The history of Texas football is littered with legendary players in the backfield. Names like Campbell, Williams, Benson and Charles fill the record books. But one of the current carriers of the rock is sophomore Keaontay Ingram.
Ingram entered 2019 as Texas’ starting running back, returning from offseason training 15 pounds heavier and feeling faster despite the extra weight. Ingram had struggled through injuries in 2018, and an early knee injury in August was not a good sign. Despite the new injury, Ingram was expected to be ready for Week 1.
Ingram’s 2019 campaign was similar to his previous year, with nearly identical rush attempts and receptions. However, he finished with more yards and touchdowns. Ingram’s 5.9 yards per carry were the fourth highest in the Big 12 among backs with at least 100 carries. He also tied senior receiver Devin Duvernay for the second-most touchdowns on the team with 10. What likely made the coaches happiest was that Ingram finished the year without losing a fumble.

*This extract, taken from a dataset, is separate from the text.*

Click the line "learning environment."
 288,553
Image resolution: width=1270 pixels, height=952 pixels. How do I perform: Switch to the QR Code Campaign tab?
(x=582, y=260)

But 2019 wasn’t all roses. Ingram suffered a neck injury throwing a block against West Virginia in Week 5. He returned the next game but suffered an ankle injury later in the season against Baylor. Yet again, his durability was questioned. But even with the injuries, Ingram appeared in every game.
There were questions about whether Ingram should hold onto his position as the starting running back after he struggled against LSU in Week 2. He dropped a would-be wide open touchdown pass early in the game and fumbled later. On the flip side, freshman Roschon Johnson, a backup quarterback who moved to running back out of necessity, had one of his strongest games of the season. Head coach Tom Herman made Ingram’s role clear after the game.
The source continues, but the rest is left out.